March 6, 2015
by Michael D. Holman
Millsap & Singer, LLC – USFN Member (Missouri)
In March 2011, Missouri adopted new statutory provisions regarding affixation of mobile homes and their conversion from personal property to real property. The new rules create a rigorous process by which the owner of a mobile home, and the real estate on which the home sits, manifests his intent that the mobile home (once personal property) be given the vaunted status of real property, like a traditional site-built home. The process, while not without its own shortcomings and fresh challenges, has served to remove some ambiguity and risk, and has given definition to what was once a process based on observation and interpretation.
Previously, all that was required was that the home be permanently attached to the land and that there was unity of ownership between the home and real property. At best, the public record might have reflected a rider/addendum to a deed of trust where the borrower pledged the mobile home as additional collateral, and attested that it was — or would be — permanently attached to the land. Not only was there room for interpretation as to what qualified as “permanently attached,” there was no guarantee that a borrower would ever follow through and take steps to affix the mobile home.
Though movement of a mobile home under any circumstances is no small feat, lenders looked for the home to be embedded in a permanent concrete foundation or strapped to piers instead of merely resting on cinderblocks, waiting for the wheels to be re-mounted and the mobile home towed away. For the underwriters, the risk of the mobile home being removed in the dead of night left them feeling vulnerable, so they did what they could to mitigate the risk of loss. They were also faced with the risk that liens may have attached to the personal property, which would not be readily apparent in the same way that liens against real property might be, especially when the certificate of title for an “affixed’ mobile home might be misplaced under the mistaken belief that it was no longer relevant or valid.

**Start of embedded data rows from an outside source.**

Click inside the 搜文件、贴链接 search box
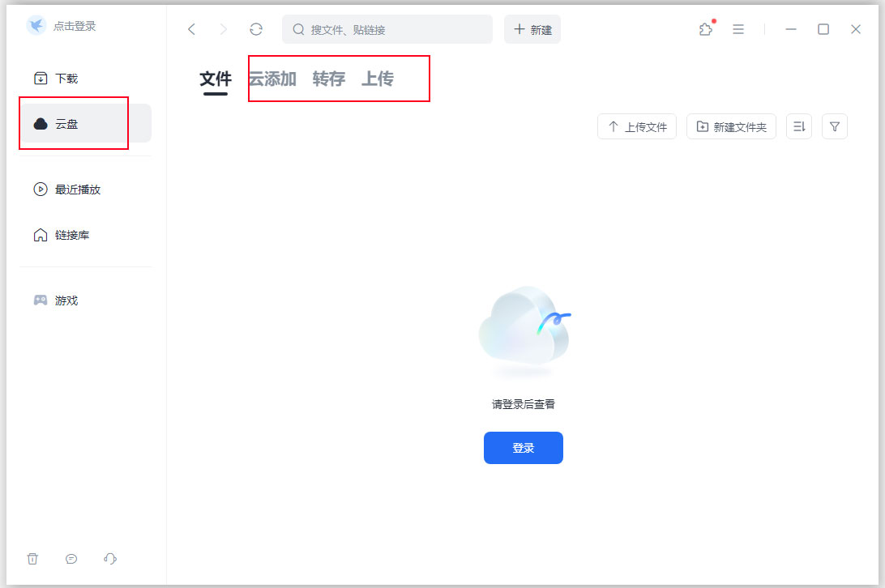This screenshot has height=588, width=885. 387,29
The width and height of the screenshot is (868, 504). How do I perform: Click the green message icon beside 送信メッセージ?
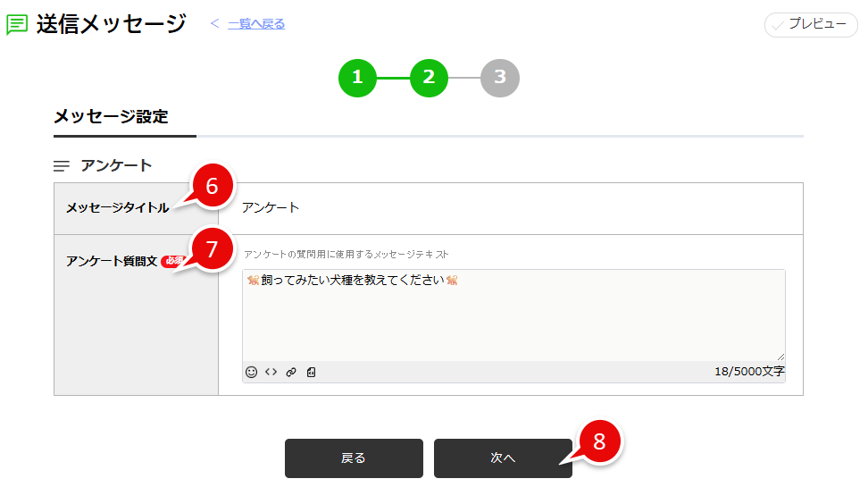coord(17,25)
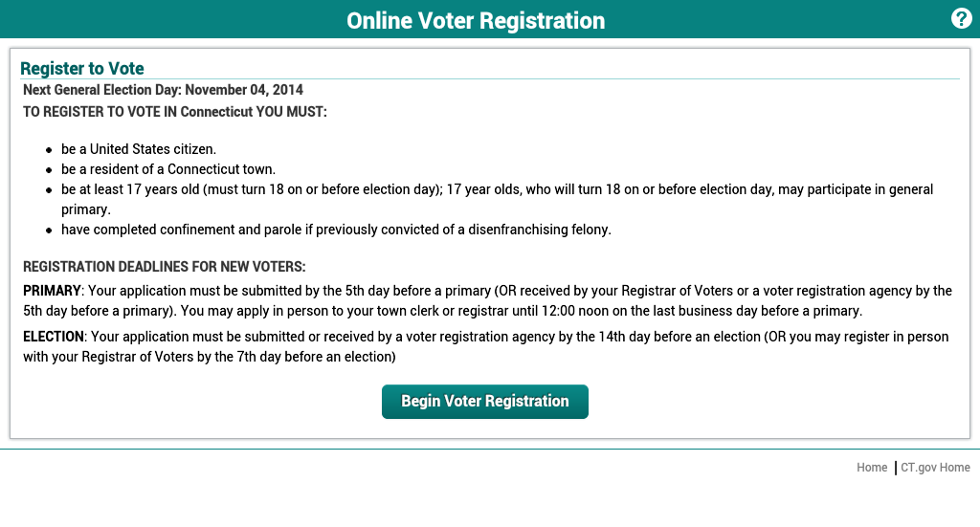Click the REGISTRATION DEADLINES FOR NEW VOTERS heading

point(164,267)
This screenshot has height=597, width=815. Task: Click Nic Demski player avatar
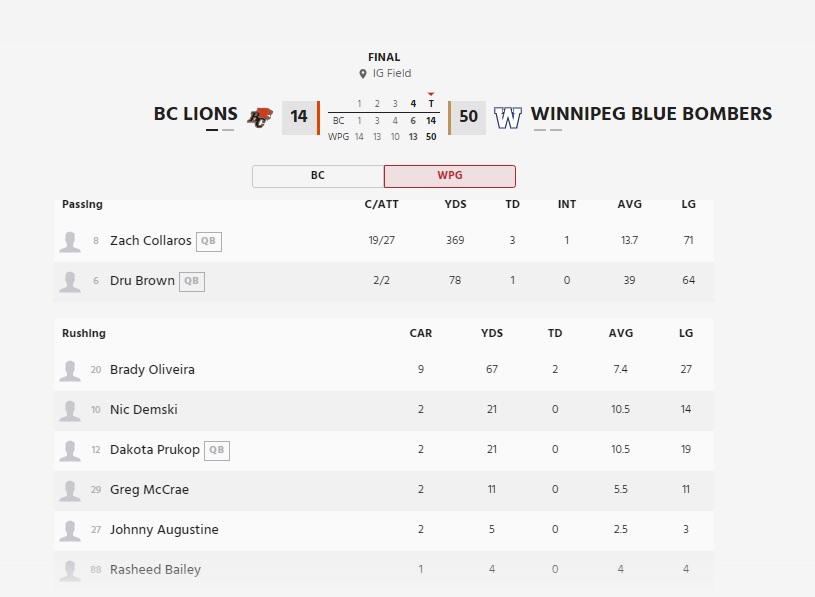[70, 410]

In contrast, the current statute requires that documents be filed in the public record under penalty of perjury, both with the Recorder of Deeds for the county where the property is located and with the Department of Revenue’s Motor Vehicle Bureau. The two primary forms used during the affixation and conversion process are the Form 5312 “Affidavit of Affixation,” and the Form 5314 “Application for Confirmation of Conversion,” both of which are ultimately submitted to the Department of Revenue before their records are updated to reflect that the mobile home has lost its motor vehicle title and has gained an “affixation title.” The Affidavit of Affixation speaks to the physical attachment of the property, and the Application for Confirmation of Conversion swears to the quality of title. These are two issues that are essential to the affixation and conversion analysis, but which were not documented under the old statute. By making both of these documents available to the public, there should be no question as to whether a mobile home is treated as part of the real property in Missouri.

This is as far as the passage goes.